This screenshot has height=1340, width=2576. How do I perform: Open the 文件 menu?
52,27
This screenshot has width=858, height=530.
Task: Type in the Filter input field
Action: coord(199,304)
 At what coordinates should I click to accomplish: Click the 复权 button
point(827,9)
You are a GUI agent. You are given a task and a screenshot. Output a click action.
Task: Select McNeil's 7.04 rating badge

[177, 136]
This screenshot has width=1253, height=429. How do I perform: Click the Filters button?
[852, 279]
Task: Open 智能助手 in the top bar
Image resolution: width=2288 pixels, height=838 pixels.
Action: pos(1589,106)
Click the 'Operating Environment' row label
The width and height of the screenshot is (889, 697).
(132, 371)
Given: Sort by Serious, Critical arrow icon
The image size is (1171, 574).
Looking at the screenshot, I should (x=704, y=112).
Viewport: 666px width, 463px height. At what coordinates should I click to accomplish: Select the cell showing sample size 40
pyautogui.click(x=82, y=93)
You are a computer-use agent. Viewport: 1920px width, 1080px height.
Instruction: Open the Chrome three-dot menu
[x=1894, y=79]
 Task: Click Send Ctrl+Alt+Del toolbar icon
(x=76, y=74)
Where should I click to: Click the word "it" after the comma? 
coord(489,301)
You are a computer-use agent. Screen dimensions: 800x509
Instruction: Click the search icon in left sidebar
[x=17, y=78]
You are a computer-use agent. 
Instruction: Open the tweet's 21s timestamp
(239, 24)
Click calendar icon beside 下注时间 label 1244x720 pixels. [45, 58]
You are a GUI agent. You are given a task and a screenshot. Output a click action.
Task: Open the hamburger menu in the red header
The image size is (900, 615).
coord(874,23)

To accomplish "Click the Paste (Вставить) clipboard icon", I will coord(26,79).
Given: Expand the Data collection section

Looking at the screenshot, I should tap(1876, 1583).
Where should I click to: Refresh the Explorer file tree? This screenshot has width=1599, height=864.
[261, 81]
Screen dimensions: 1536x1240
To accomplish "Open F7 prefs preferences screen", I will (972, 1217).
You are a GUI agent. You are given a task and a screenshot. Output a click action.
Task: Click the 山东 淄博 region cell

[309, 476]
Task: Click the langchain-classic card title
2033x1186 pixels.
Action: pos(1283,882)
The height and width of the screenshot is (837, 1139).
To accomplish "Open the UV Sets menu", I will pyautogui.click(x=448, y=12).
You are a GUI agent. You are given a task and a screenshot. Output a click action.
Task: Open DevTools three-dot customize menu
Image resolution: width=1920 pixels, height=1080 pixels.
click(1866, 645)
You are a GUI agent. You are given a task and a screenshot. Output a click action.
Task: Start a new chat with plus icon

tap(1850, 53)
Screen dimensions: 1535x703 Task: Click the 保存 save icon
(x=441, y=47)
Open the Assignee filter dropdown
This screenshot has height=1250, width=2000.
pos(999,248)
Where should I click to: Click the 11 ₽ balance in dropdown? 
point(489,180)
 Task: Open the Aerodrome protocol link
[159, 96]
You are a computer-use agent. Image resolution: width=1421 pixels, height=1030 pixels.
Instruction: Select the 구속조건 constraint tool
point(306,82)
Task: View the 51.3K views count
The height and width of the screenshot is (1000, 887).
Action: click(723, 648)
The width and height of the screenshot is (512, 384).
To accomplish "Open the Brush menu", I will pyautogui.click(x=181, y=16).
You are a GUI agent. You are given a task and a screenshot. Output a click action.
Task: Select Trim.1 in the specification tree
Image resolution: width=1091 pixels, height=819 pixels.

◆ Problem to solve
Count the lines above that contain the string "Viewport", treating uppercase and lowercase as different. Reply with the number only.

◆ Expected answer
2